CHICAGO — A U.S. judge said Tuesday that a celebrated artist was right when he insisted he didn't paint a work now owned by a retired prison worker, a finding that likely ensures the piece will now be worth a fraction of the previous estimated value of $10 million or more.
The ruling came at the end of an unusual bench trial in Chicago that pitted Scottish-born Peter Doig against Canadian Robert Fletcher, who paid just $100 in the 1970s for the desert landscape painting and had hoped for a windfall of millions of dollars in retirement.
Authenticity disputes typically arise long after an artist dies, not when the artist is alive and flatly denies a work is his. This case created a stir in the art world, where the principle is widely accepted that artists' word on whether a work is theirs or not is final.
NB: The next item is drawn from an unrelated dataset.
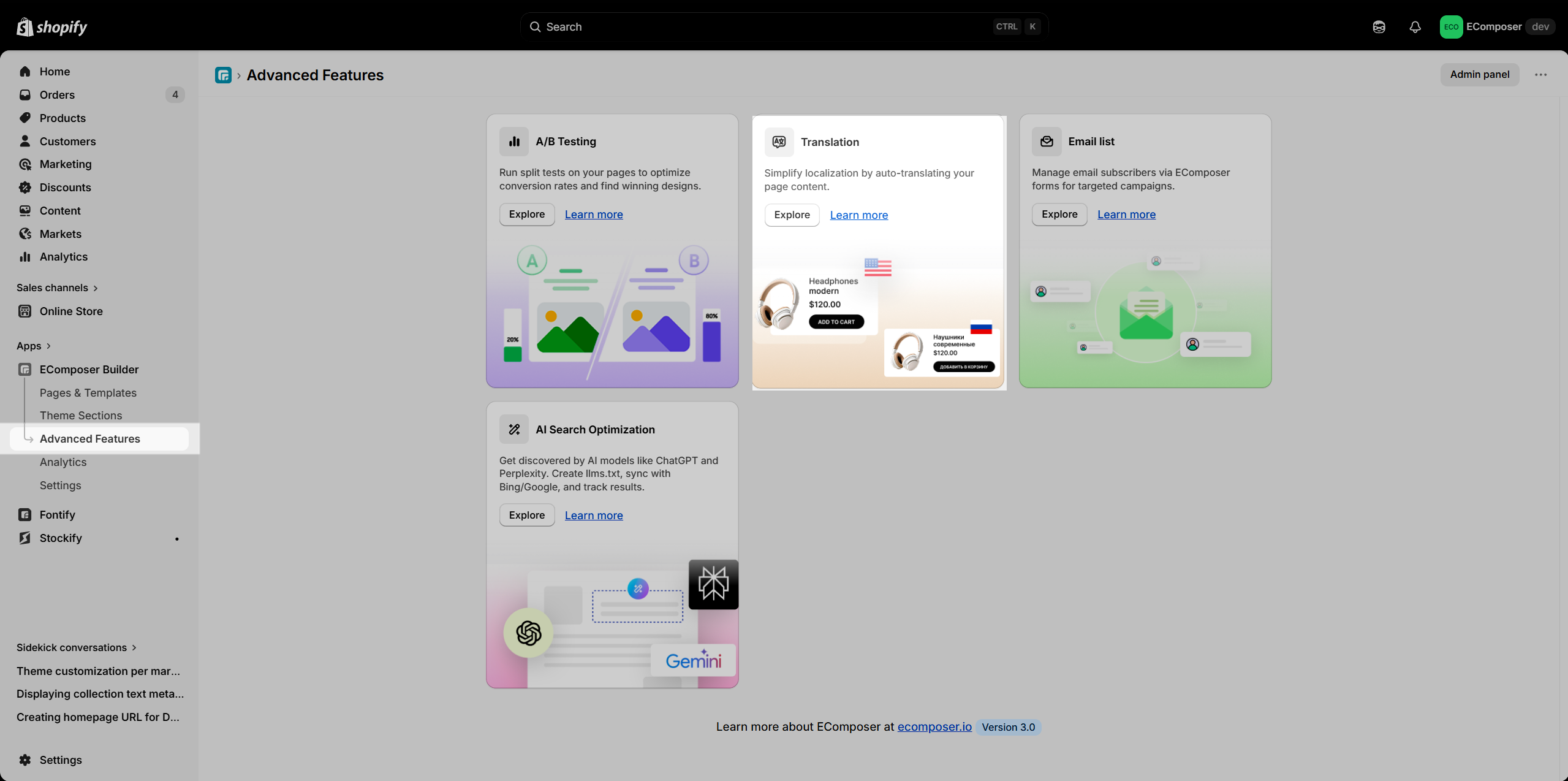Viewport: 1568px width, 781px height.
Task: Open Theme Sections in EComposer menu
Action: (x=81, y=416)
Presiding Judge Gary Feinerman spent nearly two hours explaining his decision and going through evidence, from high school yearbooks to prison records, all of which demonstrated, he said, that Doig "absolutely did not paint the work in question."
In a written statement after the verdict entirely in his favor, Doig, 57, said "justice prevailed, but it was way too long in coming."
"That a living artist has to defend the authorship of his own work should never have come to pass," he said.
The trial stemmed from Fletcher's 2013 lawsuit in Chicago, where one auctioneer was located, in which he sought millions in damages after the painting's projected sale price tanked following Doig's disavowal of it. The judge ruled Fletcher wasn't entitled to any money.
The evidence, the judge said, showed this was a case of imperfect memories, coincidences and mistaken identity. He said it was a different Peter Doige, who spelled his name with an "e," who created the artwork. Feinerman rejected the idea that Doig, the renowned artist, and Doige were the same person.